Microscopy & Microtechniques
System helps to Characterise Exosomes for use in delivering Therapeutic Moieties to Specific Tissues In Vivo
Aug 10 2012
NanoSight reports on the work of Dr Seow Yiqi at the Science and Engineering Institutes, Singapore, where they apply Nanoparticle Tracking Analysis (NTA) to characterise exosomes for use in delivering therapeutic moieties to specific tissues in vivo.
Dr Seow Yiqi is working to use exosomes (nanoparticles secreted by cells of ~100nm in size) to deliver therapeutic moieties to specific tissues in vivo. This is work that follows on from his DPhil studies at the University of Oxford in Professor Matthew Wood's group. Describing his work, he said "I used targeted exosomes loaded with siRNA to effect knockdown in the brain after intravenous injection of these exosomes. The development of 'self' delivery vehicles, such as patient-derived exosomes, may be a good first step towards gene/drug therapy that requires repeated delivery over a period of years or decades.

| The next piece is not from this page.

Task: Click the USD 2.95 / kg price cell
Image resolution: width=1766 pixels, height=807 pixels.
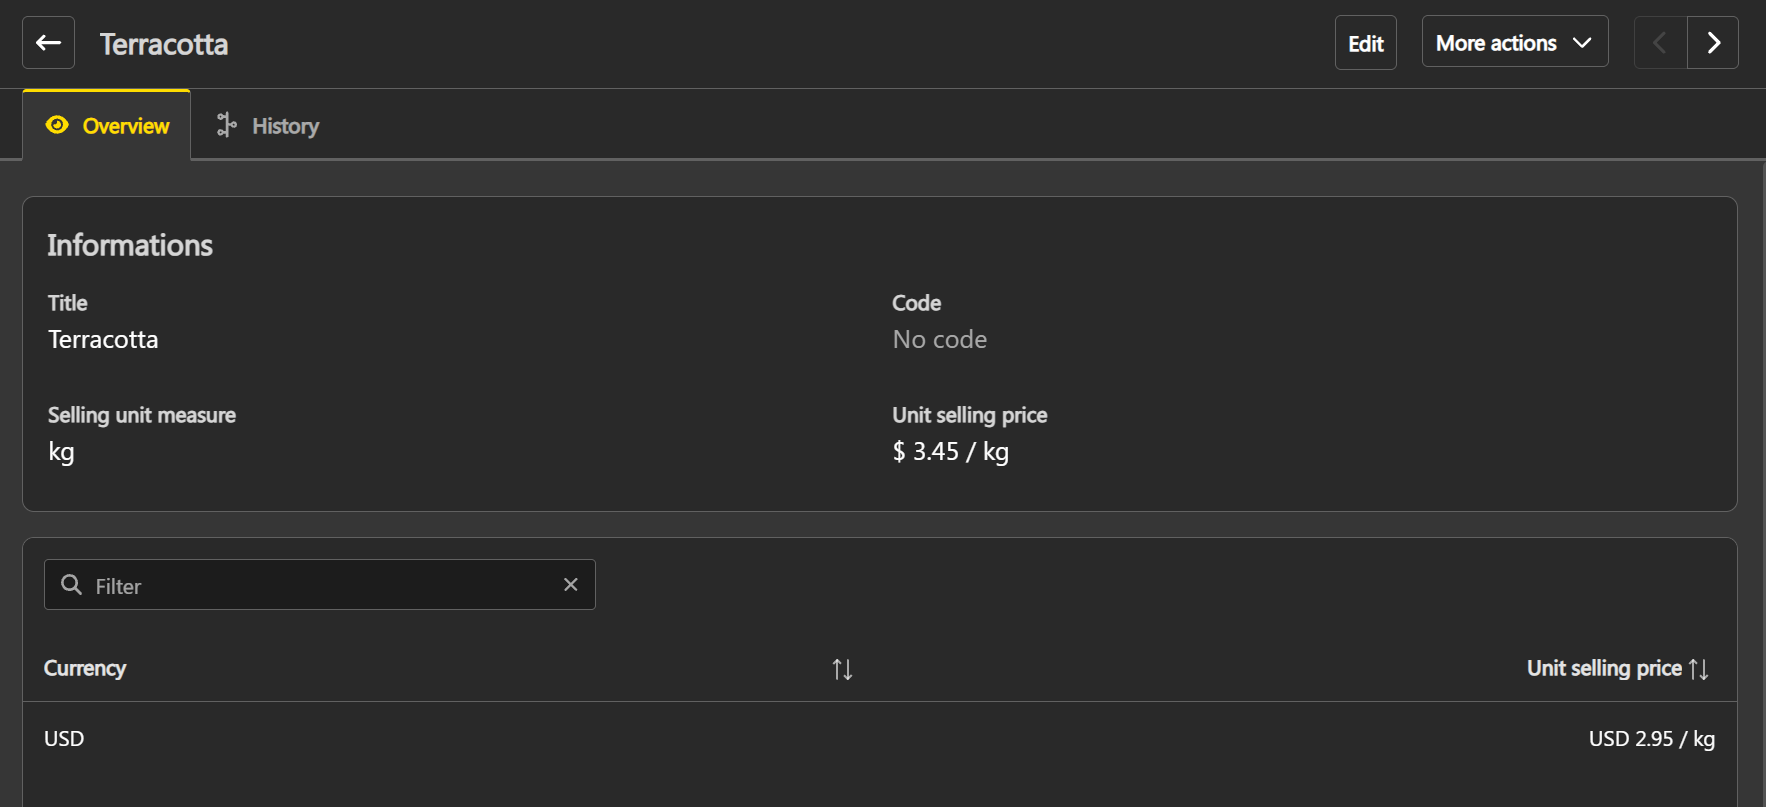Action: pyautogui.click(x=1651, y=739)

Towards this aim, using the NanoSight system has proved to be invaluable in providing size and concentration measurement for each exosome purification. This data allows me to check the quality and purity of the preparation as well as to look at the physical effects of my surface modifications and loading protocols on the physical characteristics of exosomes."
Other than NTA, he had used dynamic light scattering (DLS) for bulk measurement, and transmission electron microscopy using negative staining with phosphotungstanic acid for sizing. DLS was useful if the purification was pure and the sample being measured was relatively homogenous, but more often than not, the population purified tended to be polydisperse with nanoparticles of varying sizes in the same preparation. That biased the DLS measurements and it was difficult to get reproducible results with the system. In contrast, the TEM was accurate and precise, but the preparation was arduous and time-consuming and the results are a very small representation of the bulk, so it was not useful in working out concentration or size distribution. Concluding, he said, "Using Nanoparticle Tracking Analysis overcame these issues perfectly for my work. Measurements were rapid and by counting particle by particle, the true polydisperse nature of the samples was reported."